When I didn’t reply, he added, “It gets up to more than a thousand degrees in there.”
There’s a way in . . .
“I’ll be fine,” I said, sliding the drawer down—and with it, my way out. “Just don’t turn it on.”
CHAPTER SEVENTEEN
Corra
Queen of Eonia
Rule eight: A queen cannot waste time or emotion on love. She is forbidden to marry, for it is a distraction from her duties.
Corra knew her mask was slipping. It wouldn’t take much more than a passing glance to realize she was running on raw emotion—emotion that should have been extinguished through years of schooling. She was tired, a bone-deep tired, and pain and anger were the only things fueling her body into action.

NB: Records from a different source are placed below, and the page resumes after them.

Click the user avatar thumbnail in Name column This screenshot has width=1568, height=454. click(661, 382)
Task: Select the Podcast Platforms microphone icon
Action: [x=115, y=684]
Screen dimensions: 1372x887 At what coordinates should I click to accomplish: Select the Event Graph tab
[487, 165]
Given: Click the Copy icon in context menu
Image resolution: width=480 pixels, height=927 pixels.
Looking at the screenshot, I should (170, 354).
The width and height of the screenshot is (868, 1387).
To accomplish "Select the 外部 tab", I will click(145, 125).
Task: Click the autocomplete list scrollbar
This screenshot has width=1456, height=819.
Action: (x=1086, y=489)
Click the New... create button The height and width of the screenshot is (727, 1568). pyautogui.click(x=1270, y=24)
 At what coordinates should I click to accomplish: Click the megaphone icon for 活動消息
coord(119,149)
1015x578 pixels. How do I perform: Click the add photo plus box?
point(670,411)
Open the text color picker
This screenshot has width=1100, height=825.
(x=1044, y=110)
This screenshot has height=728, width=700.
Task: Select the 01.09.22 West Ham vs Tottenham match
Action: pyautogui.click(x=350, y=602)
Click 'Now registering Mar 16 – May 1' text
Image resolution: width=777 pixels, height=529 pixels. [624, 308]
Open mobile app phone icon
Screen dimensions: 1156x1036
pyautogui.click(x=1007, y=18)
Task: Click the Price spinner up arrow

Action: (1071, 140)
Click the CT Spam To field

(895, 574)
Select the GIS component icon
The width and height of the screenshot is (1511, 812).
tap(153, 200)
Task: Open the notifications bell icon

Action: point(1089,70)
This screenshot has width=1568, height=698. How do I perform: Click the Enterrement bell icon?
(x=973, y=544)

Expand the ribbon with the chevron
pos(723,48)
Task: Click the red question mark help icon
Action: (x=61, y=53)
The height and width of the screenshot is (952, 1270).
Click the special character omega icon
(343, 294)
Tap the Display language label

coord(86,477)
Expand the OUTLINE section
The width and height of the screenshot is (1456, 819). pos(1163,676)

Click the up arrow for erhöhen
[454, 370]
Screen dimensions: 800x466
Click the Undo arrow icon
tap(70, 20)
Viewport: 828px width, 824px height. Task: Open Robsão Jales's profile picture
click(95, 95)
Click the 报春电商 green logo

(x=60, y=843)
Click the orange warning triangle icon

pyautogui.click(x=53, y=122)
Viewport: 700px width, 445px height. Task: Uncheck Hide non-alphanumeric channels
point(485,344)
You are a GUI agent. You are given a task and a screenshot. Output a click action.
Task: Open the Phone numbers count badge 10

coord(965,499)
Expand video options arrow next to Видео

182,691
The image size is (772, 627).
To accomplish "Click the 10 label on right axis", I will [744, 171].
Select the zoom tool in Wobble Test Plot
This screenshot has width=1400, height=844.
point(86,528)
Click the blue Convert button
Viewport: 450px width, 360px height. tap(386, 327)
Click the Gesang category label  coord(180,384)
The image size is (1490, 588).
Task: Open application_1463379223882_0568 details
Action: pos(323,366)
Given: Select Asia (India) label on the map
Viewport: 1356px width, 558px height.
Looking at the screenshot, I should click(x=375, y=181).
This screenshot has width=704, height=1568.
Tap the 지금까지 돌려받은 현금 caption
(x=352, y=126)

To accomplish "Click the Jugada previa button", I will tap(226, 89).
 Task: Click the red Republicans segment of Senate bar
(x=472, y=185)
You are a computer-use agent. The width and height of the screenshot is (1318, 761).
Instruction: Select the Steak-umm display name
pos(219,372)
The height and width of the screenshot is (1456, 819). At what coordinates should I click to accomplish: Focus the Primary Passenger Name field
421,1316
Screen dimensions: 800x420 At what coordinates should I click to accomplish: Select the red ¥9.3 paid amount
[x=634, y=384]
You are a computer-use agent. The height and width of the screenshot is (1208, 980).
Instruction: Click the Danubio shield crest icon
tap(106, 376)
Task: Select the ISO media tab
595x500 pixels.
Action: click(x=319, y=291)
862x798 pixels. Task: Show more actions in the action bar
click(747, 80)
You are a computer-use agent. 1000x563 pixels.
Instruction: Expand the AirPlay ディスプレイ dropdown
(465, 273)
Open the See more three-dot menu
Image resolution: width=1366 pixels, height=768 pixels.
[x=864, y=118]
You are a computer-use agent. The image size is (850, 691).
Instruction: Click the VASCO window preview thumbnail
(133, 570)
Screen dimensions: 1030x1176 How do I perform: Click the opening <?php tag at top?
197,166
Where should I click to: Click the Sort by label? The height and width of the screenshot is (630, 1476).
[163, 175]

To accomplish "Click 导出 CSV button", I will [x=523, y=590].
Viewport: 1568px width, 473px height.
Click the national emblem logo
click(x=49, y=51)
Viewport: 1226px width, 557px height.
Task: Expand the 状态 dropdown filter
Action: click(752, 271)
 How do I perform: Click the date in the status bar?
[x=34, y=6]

But she didn’t take the time to hide it. She had to find out what happened to Iris. And Stessa was the only lead. Iris had known something about the sixteen-year-old queen. Had Stessa silenced her?
Corra barely registered that there were no guards posted at Stessa’s door, nor her advisor. She didn’t bother knocking, instead flung it open with such force it almost rebounded back toward her.
Stessa let out an ear-piercing shriek. For a moment, this distracted Corra from the fact that Stessa was in the arms of a man. Lyker—her Ludist advisor-in-training. His shirt was off, revealing a complicated pattern inked onto his skin.
“I was—I . . .” Corra couldn’t think what to say. All the words spinning through her mind as she walked the hallways to Stessa’s rooms had vanished. Corra blinked, unable to comprehend the scene in front of her. She knew Ludists were impulsive and passionate, but she’d never considered this.
“The throne diverts love,” Iris had said on her final night. This had to be the secret Iris had uncovered about Stessa. A secret worth killing for.